- **What this task involves**:
Please copy exactly the lines that run from the start of the entries to the line containing "Купить домен для", inclusive.

- **Task inputs**:
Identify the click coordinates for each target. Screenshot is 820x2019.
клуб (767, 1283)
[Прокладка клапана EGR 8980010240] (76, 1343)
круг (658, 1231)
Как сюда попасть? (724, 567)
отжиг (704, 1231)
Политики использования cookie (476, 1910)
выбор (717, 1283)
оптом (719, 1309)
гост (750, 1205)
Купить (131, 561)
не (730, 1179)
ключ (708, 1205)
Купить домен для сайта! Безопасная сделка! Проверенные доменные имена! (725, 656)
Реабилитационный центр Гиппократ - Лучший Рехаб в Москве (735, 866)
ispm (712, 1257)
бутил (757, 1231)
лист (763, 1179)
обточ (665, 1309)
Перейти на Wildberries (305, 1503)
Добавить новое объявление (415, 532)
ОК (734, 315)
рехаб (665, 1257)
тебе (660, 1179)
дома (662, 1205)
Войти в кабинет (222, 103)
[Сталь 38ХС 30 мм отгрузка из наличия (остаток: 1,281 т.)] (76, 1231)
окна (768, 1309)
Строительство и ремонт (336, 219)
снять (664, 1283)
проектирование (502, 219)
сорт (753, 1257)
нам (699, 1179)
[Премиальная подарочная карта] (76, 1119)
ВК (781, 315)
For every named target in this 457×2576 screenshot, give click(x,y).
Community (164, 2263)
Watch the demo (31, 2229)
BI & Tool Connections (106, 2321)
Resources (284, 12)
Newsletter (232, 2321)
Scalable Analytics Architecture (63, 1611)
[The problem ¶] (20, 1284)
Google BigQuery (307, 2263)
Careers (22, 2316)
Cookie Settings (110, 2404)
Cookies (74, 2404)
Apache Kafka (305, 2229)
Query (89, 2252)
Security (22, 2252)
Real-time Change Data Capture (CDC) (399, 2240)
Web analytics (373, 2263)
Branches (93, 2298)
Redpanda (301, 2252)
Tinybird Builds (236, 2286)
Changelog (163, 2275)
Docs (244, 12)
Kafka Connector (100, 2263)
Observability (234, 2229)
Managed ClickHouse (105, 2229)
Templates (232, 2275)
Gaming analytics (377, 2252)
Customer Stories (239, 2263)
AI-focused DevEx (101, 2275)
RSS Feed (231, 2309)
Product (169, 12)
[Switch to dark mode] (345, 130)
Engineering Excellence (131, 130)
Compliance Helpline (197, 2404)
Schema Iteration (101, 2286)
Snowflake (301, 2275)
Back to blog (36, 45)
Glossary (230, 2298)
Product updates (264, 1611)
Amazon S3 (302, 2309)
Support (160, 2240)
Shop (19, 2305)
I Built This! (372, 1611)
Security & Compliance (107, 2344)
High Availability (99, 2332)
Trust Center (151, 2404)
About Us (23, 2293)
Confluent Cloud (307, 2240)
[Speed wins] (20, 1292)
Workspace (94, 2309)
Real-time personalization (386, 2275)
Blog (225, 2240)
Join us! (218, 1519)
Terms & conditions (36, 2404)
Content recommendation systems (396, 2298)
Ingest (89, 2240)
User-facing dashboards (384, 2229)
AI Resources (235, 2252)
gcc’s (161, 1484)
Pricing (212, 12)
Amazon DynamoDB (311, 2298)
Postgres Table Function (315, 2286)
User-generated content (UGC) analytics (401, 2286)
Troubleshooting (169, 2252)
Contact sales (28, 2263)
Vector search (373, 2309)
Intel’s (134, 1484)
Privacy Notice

- **Task result**:
Identify the click coordinates for each target. Screenshot is 820x2019.
клуб (767, 1283)
[Прокладка клапана EGR 8980010240] (76, 1343)
круг (658, 1231)
Как сюда попасть? (724, 567)
отжиг (704, 1231)
Политики использования cookie (476, 1910)
выбор (717, 1283)
оптом (719, 1309)
гост (750, 1205)
Купить (131, 561)
не (730, 1179)
ключ (708, 1205)
Купить домен для сайта! Безопасная сделка! Проверенные доменные имена! (725, 656)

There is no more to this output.